» Directions for this task: Output nothing but the lines from the one holding "Where should I" to the end of the listing. Reproduce them exactly, without the pictures.

• • • • • • •

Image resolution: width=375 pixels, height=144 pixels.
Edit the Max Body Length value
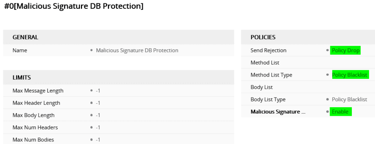click(98, 115)
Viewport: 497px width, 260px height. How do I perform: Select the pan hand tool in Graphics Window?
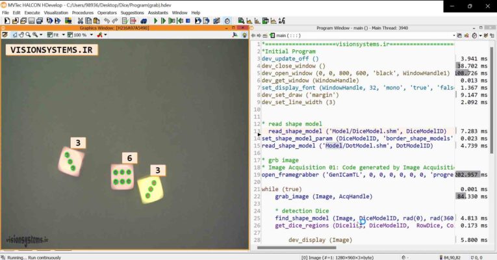click(x=23, y=35)
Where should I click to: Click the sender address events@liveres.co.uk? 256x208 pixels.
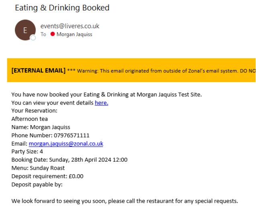70,26
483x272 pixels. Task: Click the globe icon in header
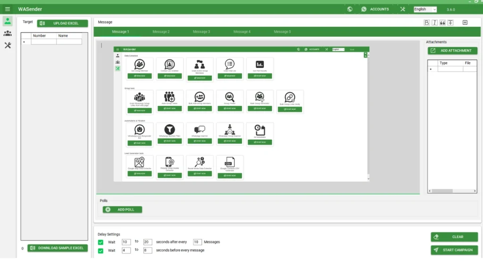click(350, 9)
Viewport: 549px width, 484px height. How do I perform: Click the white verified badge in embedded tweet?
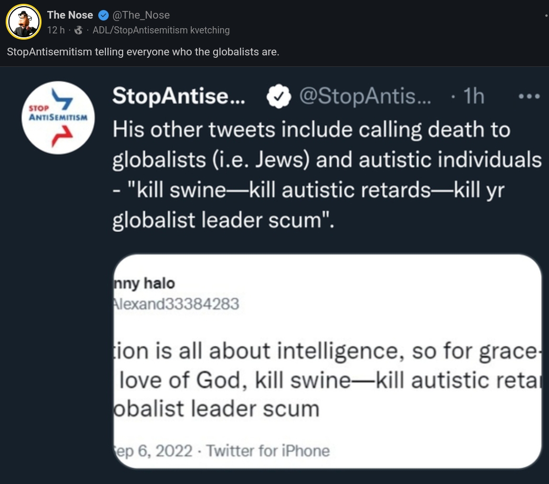278,97
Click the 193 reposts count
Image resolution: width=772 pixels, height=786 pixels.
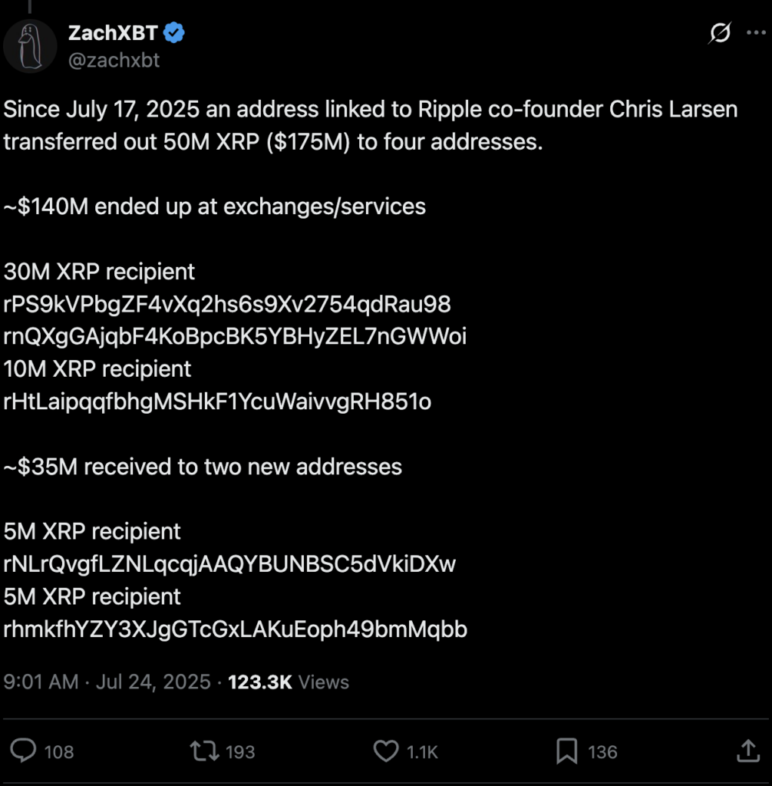240,751
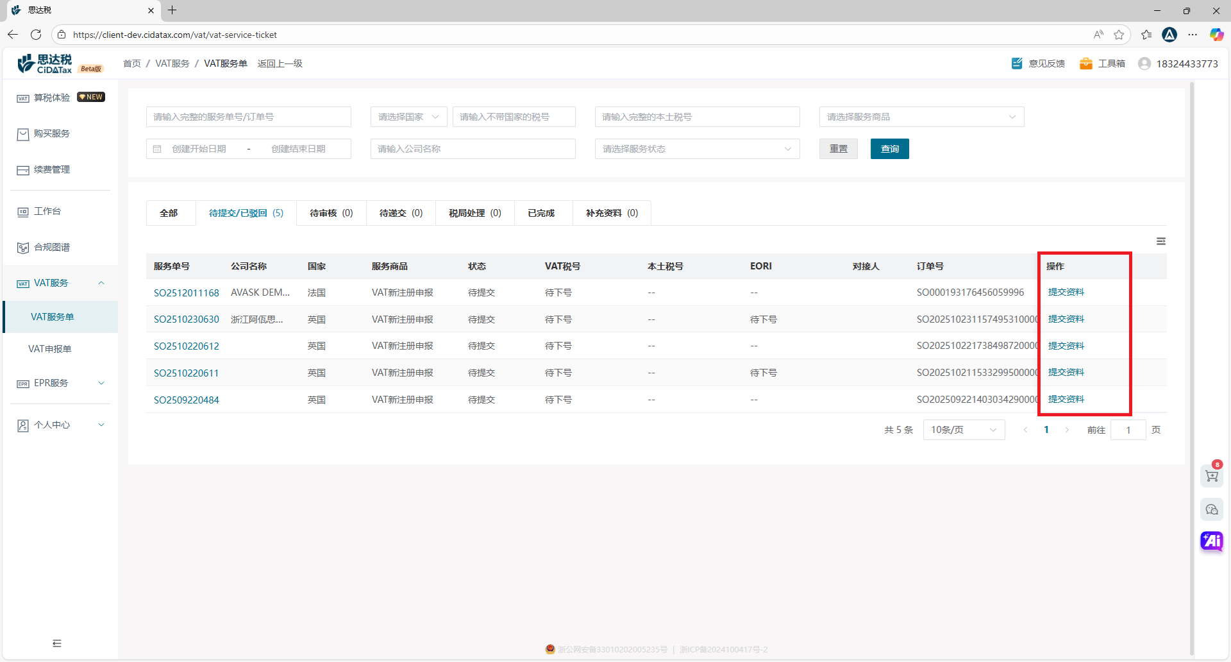Screen dimensions: 1231x662
Task: Expand the EPR服务 sidebar menu
Action: pos(60,383)
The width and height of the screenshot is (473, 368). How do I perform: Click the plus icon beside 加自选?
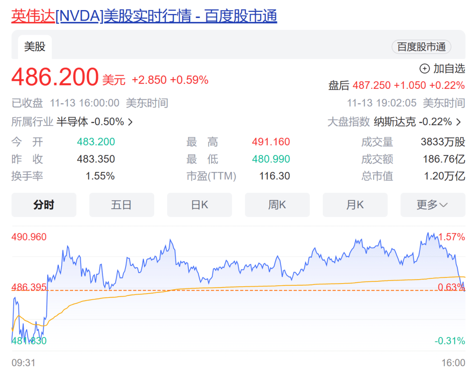click(424, 69)
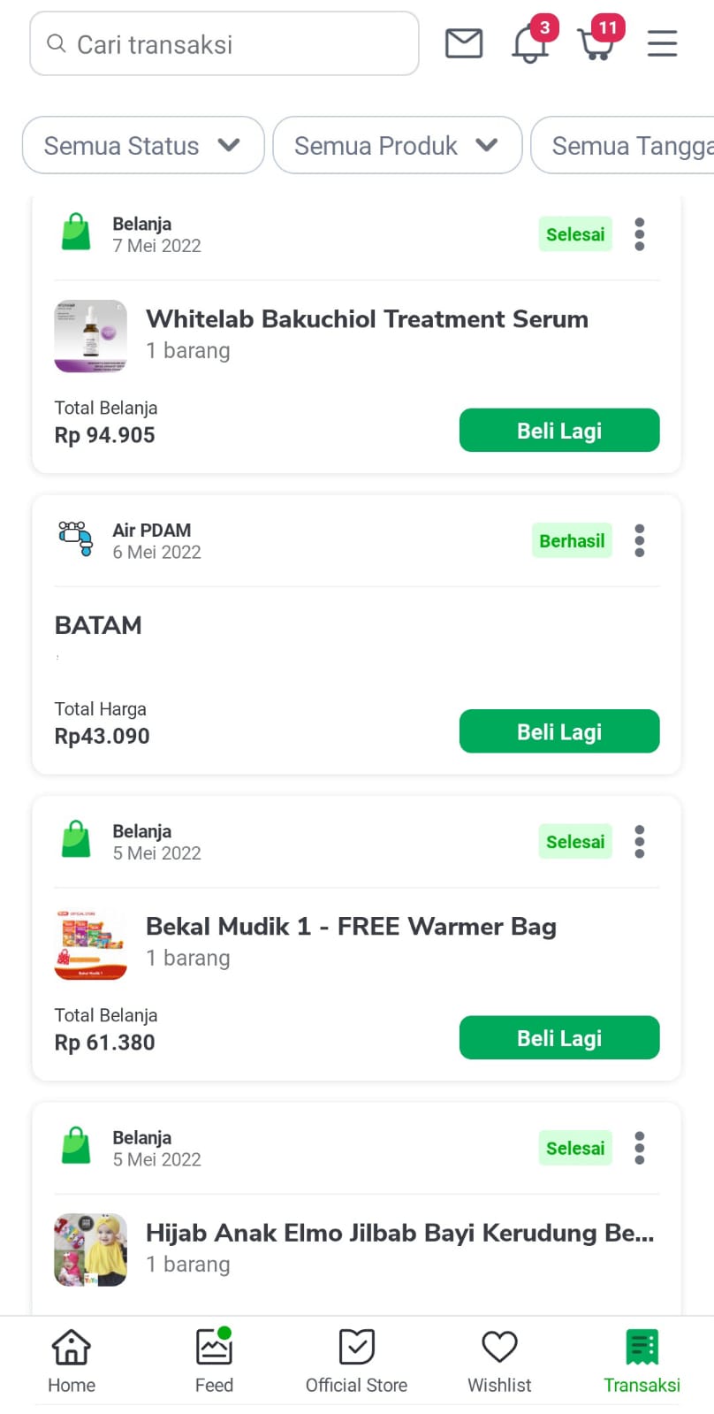Viewport: 714px width, 1414px height.
Task: Switch to the Feed tab
Action: point(214,1361)
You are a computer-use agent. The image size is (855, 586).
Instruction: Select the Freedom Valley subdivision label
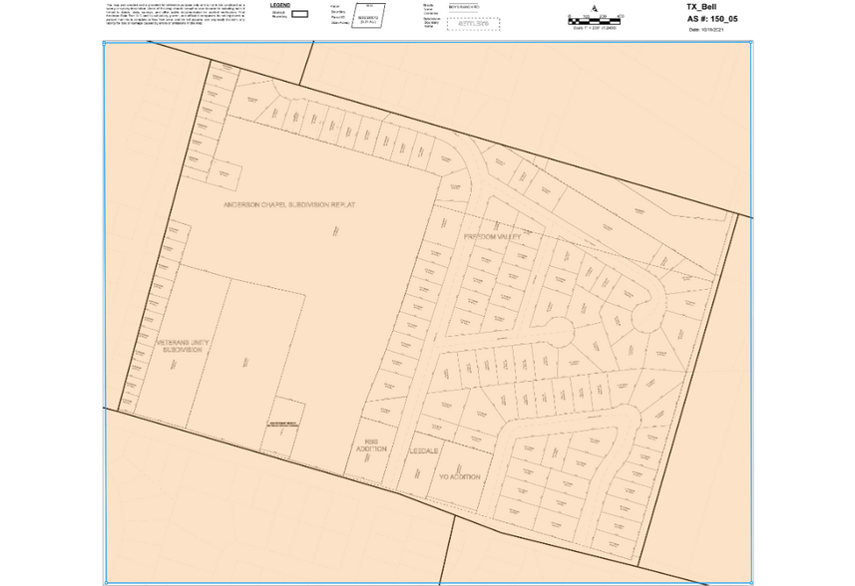(x=493, y=237)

• • • • • • •

» Answer space:
Where should I click to: Click the sender address events@liveres.co.uk? 256x208 pixels.
70,26
483x272 pixels. Task: Click the globe icon in header
click(350, 9)
Viewport: 549px width, 484px height. How do I perform: Click the white verified badge in embedded tweet?
278,97
Click the 193 reposts count
Image resolution: width=772 pixels, height=786 pixels.
240,751
Screen dimensions: 1231x662
Task: Expand the EPR服务 sidebar menu
Action: pos(60,383)
The width and height of the screenshot is (473, 368). How do I perform: Click the plus icon beside 加自选?
click(424, 69)
Viewport: 714px width, 1414px height.
Task: Switch to the Feed tab
Action: point(214,1361)
You are a computer-use agent. The image size is (855, 586).
Instruction: Select the Freedom Valley subdivision label
(x=493, y=237)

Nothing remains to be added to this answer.